The agreement is set to commence in 2025 and is part of Germany’s push to move itself off a dependance on Russian gas. The agreement includes the supply of a minimum of 240 GWh per year to a maximum of 350 GWh per year and is set to supply households in Mannheim, south of Frankfurt, Germany.
The Rhine Valley project involves Vulcan drilling several deep wells into an underground brine reservoir – essentially hot, salty water – outside Mannheim then pumping it to the surface where its heat will be transferred “via heating grids and a series of underground pipes that deliver hot water or steam to buildings in the local community.”
Eventually, Vulcan plans to extract lithium using this same geothermal wells using a method it claims has among the lowest footprints for lithium extraction.
Exactly what that process involves is a bit opaque, but the company’s website says: “through wells into the deep sub-surface, hot, lithium-rich brine from our project area is pumped to the surface… the spent brine then gets re-injected in a closed-loop cycle.”
Vulcan says the method “incur[s] virtually zero disruption to communities or the environment.”
“We believe that geothermal renewable energy on a mass scale, combined with lithium extraction from the same deep geothermal source, can and will play an important part in achieving Europe and Germany’s energy security and independence,” Vulcan’s Managing Director Francis Wedin said.
The company is targeting an annual lithium hydroxide output of 40,000 tonnes from 2024 – roughly enough to power one million electric vehicles (EVs). Its plans have already seen Vulcan ink deals with numerous European carmakers, all of whom are desperate to secure lithium supplies, including France’s Renault, Dutch company Stellantis and Germany’s Volkswagen.

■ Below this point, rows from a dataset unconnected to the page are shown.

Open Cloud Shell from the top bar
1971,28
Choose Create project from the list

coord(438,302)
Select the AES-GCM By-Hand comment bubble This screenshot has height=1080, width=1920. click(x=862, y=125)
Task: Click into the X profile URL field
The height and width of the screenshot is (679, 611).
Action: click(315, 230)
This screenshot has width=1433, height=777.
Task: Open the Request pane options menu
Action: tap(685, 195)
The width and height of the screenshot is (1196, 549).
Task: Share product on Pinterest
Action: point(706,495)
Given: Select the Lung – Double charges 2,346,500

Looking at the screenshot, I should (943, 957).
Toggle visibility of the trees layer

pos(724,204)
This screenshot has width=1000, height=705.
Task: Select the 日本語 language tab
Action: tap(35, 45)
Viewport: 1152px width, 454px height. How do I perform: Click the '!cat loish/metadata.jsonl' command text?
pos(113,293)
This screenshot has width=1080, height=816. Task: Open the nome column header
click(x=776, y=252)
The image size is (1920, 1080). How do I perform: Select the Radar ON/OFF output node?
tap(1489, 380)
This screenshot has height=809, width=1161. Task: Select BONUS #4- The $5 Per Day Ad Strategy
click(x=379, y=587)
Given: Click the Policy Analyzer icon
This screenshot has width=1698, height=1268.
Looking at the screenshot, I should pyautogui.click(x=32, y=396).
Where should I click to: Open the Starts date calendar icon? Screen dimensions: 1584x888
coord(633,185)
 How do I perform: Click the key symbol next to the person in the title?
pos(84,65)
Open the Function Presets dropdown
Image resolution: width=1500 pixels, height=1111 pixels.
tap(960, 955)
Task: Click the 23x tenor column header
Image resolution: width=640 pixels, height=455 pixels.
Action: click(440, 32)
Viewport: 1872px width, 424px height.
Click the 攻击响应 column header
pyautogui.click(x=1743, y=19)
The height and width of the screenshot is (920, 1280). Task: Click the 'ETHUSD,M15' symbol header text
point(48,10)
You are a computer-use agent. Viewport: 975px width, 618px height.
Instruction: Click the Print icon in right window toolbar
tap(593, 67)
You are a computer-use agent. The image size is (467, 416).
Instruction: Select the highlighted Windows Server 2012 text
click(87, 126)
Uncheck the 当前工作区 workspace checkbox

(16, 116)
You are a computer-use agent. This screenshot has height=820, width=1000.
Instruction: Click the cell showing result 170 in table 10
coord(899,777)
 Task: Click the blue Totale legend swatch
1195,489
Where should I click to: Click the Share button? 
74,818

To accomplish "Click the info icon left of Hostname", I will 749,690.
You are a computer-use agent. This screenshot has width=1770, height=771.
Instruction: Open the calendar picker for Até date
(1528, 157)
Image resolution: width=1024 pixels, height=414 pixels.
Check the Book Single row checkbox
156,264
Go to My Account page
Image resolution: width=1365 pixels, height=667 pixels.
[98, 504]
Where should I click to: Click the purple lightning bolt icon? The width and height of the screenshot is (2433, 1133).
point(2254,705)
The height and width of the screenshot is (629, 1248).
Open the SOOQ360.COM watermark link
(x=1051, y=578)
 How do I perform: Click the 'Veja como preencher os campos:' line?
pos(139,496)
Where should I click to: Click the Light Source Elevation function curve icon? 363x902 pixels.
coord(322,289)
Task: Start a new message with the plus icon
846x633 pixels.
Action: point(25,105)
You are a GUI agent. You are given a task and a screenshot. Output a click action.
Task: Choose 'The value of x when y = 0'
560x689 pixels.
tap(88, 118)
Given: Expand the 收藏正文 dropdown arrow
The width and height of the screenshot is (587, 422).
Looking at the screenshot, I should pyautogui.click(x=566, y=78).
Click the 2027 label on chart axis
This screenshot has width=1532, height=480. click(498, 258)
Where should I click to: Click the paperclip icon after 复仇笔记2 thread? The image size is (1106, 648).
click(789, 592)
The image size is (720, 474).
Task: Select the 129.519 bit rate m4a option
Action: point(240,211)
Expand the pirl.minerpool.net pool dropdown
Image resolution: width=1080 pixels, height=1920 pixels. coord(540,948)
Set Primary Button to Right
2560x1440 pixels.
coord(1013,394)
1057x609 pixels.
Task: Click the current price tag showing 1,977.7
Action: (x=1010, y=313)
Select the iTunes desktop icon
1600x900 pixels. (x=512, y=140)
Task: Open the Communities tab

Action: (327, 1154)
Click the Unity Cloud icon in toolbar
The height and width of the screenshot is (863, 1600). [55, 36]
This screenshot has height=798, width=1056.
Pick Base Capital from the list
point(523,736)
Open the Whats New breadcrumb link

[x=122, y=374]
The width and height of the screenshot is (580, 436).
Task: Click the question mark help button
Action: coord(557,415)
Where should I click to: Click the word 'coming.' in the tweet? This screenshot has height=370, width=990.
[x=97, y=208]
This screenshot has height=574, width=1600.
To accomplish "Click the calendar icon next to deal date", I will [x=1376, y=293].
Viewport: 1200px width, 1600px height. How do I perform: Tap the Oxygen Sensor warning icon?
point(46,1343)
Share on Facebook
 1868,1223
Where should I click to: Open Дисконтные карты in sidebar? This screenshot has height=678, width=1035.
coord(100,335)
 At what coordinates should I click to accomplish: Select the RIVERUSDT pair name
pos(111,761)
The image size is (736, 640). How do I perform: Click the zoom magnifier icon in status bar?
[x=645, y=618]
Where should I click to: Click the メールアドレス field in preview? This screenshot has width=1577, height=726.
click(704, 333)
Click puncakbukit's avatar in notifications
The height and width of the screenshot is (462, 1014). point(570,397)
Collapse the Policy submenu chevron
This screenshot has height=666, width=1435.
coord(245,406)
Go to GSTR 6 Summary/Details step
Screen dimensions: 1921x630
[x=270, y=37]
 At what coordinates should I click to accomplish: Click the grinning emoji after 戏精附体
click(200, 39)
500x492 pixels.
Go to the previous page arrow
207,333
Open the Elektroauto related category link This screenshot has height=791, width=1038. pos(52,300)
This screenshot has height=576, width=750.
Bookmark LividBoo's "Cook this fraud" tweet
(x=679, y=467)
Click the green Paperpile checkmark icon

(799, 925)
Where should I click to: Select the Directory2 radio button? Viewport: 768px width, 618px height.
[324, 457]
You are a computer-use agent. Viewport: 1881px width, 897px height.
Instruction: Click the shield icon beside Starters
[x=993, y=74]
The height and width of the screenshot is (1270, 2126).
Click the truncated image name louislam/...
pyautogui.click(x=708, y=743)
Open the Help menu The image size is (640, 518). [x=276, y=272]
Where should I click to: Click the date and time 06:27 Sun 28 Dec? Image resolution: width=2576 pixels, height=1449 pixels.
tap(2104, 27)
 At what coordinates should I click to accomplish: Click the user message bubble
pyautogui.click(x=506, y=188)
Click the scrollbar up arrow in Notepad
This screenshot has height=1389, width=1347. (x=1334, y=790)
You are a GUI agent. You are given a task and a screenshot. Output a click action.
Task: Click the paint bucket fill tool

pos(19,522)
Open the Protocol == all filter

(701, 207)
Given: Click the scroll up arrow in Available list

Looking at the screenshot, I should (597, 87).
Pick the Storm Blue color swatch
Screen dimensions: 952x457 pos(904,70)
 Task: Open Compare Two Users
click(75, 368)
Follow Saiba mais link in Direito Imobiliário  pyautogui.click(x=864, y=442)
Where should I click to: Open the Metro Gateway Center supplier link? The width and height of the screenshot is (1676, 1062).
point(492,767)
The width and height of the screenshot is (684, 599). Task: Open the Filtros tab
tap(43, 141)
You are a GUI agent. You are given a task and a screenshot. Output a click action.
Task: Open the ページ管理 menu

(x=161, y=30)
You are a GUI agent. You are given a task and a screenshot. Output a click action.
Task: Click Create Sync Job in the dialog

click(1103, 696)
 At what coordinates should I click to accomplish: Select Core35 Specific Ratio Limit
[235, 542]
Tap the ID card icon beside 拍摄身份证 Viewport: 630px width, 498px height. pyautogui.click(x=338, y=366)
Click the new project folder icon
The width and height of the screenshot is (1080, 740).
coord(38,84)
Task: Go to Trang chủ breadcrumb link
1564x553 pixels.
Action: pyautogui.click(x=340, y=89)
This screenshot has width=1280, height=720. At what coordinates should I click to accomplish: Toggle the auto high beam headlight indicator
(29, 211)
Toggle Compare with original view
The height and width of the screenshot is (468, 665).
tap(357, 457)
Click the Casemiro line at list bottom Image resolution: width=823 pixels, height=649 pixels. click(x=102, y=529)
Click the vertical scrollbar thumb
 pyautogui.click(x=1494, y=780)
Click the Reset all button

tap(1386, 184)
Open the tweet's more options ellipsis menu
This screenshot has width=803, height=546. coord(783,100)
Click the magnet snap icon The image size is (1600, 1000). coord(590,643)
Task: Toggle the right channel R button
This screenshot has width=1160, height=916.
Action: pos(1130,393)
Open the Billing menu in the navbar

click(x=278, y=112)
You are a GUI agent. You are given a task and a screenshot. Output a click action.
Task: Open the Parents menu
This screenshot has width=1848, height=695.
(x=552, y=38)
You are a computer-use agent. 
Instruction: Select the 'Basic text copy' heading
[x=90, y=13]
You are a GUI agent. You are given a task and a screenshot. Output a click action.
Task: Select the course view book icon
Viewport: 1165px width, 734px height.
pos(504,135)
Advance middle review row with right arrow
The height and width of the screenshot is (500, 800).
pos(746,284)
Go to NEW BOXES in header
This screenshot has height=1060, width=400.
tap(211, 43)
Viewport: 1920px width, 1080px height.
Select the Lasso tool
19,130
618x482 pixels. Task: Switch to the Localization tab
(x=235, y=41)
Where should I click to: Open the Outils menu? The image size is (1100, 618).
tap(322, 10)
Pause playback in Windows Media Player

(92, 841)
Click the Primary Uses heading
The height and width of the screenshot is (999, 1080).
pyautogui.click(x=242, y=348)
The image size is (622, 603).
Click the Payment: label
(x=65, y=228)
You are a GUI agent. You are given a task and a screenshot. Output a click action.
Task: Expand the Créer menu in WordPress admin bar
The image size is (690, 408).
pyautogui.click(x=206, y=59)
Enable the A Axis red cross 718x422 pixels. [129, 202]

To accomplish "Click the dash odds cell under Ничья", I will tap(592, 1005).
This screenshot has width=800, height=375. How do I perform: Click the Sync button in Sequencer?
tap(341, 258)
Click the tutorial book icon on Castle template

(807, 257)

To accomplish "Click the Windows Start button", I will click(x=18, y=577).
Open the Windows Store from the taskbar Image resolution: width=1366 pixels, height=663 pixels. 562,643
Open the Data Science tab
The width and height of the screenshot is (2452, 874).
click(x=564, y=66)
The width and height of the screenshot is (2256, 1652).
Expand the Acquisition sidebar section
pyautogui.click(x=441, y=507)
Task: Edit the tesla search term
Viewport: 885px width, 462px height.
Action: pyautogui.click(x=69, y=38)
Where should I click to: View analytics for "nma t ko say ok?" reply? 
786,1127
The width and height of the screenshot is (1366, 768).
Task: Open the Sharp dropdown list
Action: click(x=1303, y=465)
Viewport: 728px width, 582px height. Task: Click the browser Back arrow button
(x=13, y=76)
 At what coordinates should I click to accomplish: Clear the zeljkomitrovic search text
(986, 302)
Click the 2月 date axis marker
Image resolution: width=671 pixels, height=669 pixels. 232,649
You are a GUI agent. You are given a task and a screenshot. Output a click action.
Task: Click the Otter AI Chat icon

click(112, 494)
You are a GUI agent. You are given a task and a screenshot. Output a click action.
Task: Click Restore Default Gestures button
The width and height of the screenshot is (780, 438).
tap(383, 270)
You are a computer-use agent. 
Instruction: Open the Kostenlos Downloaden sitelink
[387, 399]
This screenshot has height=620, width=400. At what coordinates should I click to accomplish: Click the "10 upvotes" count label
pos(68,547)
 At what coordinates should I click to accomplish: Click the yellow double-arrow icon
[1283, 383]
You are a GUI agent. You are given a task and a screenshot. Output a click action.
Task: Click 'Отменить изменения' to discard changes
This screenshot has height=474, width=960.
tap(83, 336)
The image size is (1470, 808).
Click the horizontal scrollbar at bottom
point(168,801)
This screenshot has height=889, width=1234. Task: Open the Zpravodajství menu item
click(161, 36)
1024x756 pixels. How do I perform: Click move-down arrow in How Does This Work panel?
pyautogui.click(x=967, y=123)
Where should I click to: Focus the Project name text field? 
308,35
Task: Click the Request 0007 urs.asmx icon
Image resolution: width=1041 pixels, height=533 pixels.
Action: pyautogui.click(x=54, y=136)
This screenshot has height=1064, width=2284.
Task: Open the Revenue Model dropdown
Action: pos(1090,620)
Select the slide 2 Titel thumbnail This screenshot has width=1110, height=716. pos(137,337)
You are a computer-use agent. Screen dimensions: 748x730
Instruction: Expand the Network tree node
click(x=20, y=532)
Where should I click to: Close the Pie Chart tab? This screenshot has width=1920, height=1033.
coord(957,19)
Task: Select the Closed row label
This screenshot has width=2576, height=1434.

It’s worth noting that lithium extraction has come under fairly fierce criticism in Europe, and getting the project across the line in terms of environmental and social licenses in such a rich and densely populated region in Europe may prove difficult.
Vulcan’s lithium plans are still in fairly early stages, and were probably somewhat shaken by the recent and very public end to Rio Tinto’s $3.3 billion Jadar lithium-borates project in Serbia – which came shortly after the country’s tennis star Novak Djokovic was deported from Australia.